STRESS, PERSONALITY AND WORK
Individuals belonging to the Type-A group are those more exposed to stress and present a higher chance of suffering from a physical or mental disorder on account of the pressure of stressful events (see also ‘Stress and Illness’). For example, Type-A people are very vulnerable with respect to cardiovascular disease (heart attack, stroke, hypertension etc.). Those in the Type-B category on the other hand reveal a greater capacity to cope with potentially stressful situations, consequently reducing their risk of becoming ill. The difference between the two types does not depend on the fact they present two different and well-defined personality structures but rather on the way in which they organise their responses to stressful situations.
Type A Behavior
Type B Behavior
- A high degree of competitiveness pervading every aspect of life. The tendency to seek and accept challenges and a desire to work hard to overcome difficulties or obstacles.
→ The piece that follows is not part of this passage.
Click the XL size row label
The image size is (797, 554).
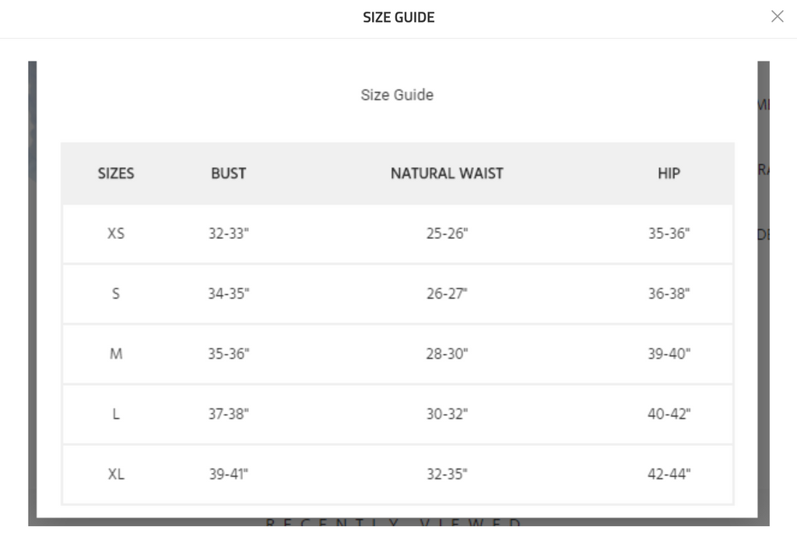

- Aggressiveness (often repressed) constantly present in all personal and social interaction.
- Impatience and an intolerance towards the different rhythms and faults of others.
- Muscular tension, explosive speech, hypervigilance, difficulty in relaxing.
- Tendency to want to perform and obtain an unlimited number of things in a limited period of time.
- A strong need to always have situations totally under control.
- A drive to acquire things, objects and assets and to be a consumer.
- Smoking, alcohol and repetitive oral activities often present.
- Very limited physical activity.
- Few interests apart from work.- Irregular and excessive eating habits.
- A form of competitiveness which is selective and proportionate to the real importance of planned objectives.
- ‘Physical’ aggressiveness induced by stimuli that are adequately frustrating. Limited basic aggressiveness.
- A capacity to adapt to and tolerate the differences of others and their different rhythms.
- Muscular relaxation, tranquil speech and “phasic” vigilance (normal rapid mobilization of resources to process an unexpected stimulus). No difficulty in relaxing.
- Tendency to plan things that have to be achieved and obtained in accordance with available time.
- Very little need to be constantly in control in all situations.
- Relatively indifferent towards ‘consuming’ and acquiring useless things.
- Very limited use of tobacco and alcohol.
- Physical activity.
- Interests in activities other than work.
- Controlled eating habits.
Type A individuals also suffer to a higher degree from work stress. The pressures of work, deadlines, being overburdened with professional activities, conflicts with colleagues and duties or tasks that are difficult to cope with may in fact have a profound effect on the way in which a person perceives and considers his or her work. Feeling under great pressure is a negative outcome, while feeling challenged and feeling capable of responding to such challenges represents a positive result. In other words, the impact of work stressors (see previous page) and one’s personal response are modulated by the way in which an individual perceives stress factors. It is not exactly an easy thing to judge what impact stress may have in a professional or occupational context, however some estimates suggest that about half of the work days lost in the United States on account of absenteeism can be linked to the effects of stress (Elkin and Rosch, 1990). The characteristics of an occupational situation or context most easily associated with states of stress include the following:
The term “mobbing” was coined in the early 1970s by the ethologist Konrad Lorenz to describe a behaviour typical of certain animal species that may form a group and surround and noisily attack an animal so as to expel it from the herd. Two types of mobbing occur in the workplace: hierarchical mobbing and environmental mobbing. In the first case, the abuse is perpetrated by individuals that hold a position of superiority over the victim, who is forced to carry out humiliating tasks and duties. In the second case, the victim’s colleagues themselves will isolate the individual and openly deprive him or her of ordinary forms of collaboration, the customary dialogue and any kind of respect.
Another difficulty that workers may be exposed to is the so-called ‘burnout’ phenomenon, which can affect psychologists, psychiatrists, social workers, nurses etc or others working in the helping professions. People suffering from burnout, a state of malaise that derives from a work situation being perceived as stressful, may present a state of apathy and become cynical with their “clients” or indifferent and detached from the working environment. In extreme cases the syndrome can result in quite serious psychopathological damage (e.g., insomnia, marital or family problems, an increase in the use of alcohol or medication) and the quality of the treatment or service provided by those affected worsens, leading to absenteeism and high employee-turnover rates.